Life 360 fits the mood, but will it also surprise?
"It isn't just a new series," says a magazine ad tagline for PBS's Life 360, which premiered last week. "It's a series of surprises."
And it's a repositioning statement as well for a network whose leaders believe they can lure younger viewers only with programs that are surprisingly unlike PBS.
Critics already have caught their drift. "Public TV should be complicated and experimental and innovative," wrote Jonathan Storm of the Philadelphia Inquirer. "And, again . . . with Life 360, it is."
In the Kansas City Star, Aaron Barnhart called the Oct. 5 opening episode a revelation: "There is no other show remotely like it on television." Lee Margulies in the Los Angeles Times cheered: "Long live Life 360."

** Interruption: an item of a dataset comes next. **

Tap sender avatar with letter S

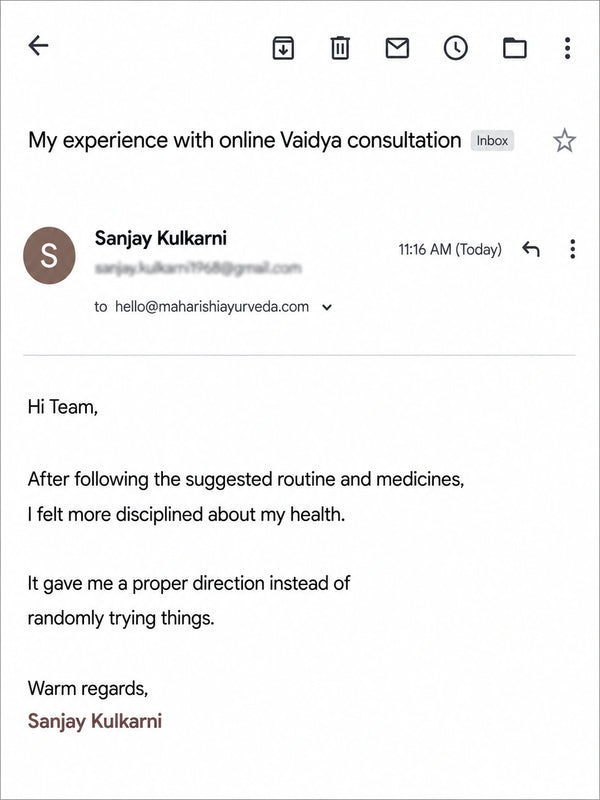[49, 256]
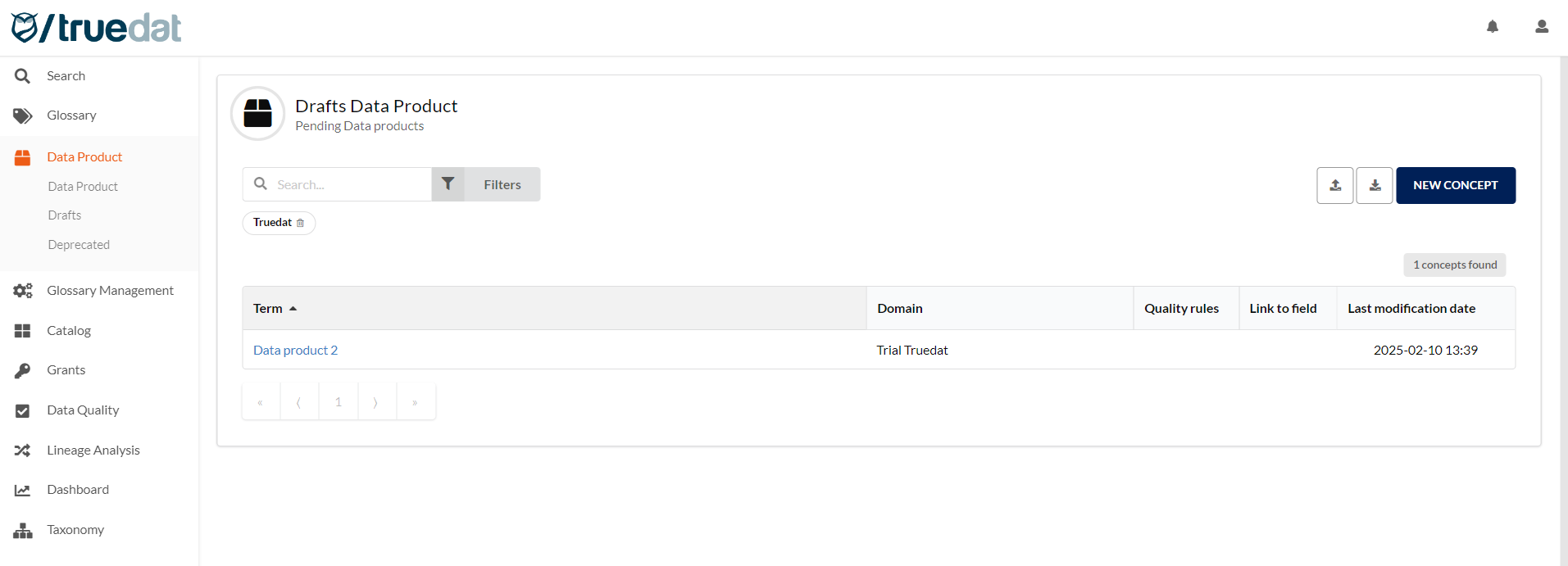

Station programmers, who did not see the completed first episode until the day of broadcast, have had their fingers crossed. About half of stations in the 75 largest markets are carrying it at PBS feed time of 9 p.m. and most of the rest an hour later. A few are delaying the show to other days or entirely passing on it.
Wrapping the show at the last possible moment let the producers add a segment related to the World Trade Center, though the show was already in tune with our newly sober era. The program would have seemed refreshing before the wounds of Sept. 11, observed New York Times critic Julie Salamon. "But now . . . the vibrant braininess and earnest humanity of Life 360 also feel like a salve."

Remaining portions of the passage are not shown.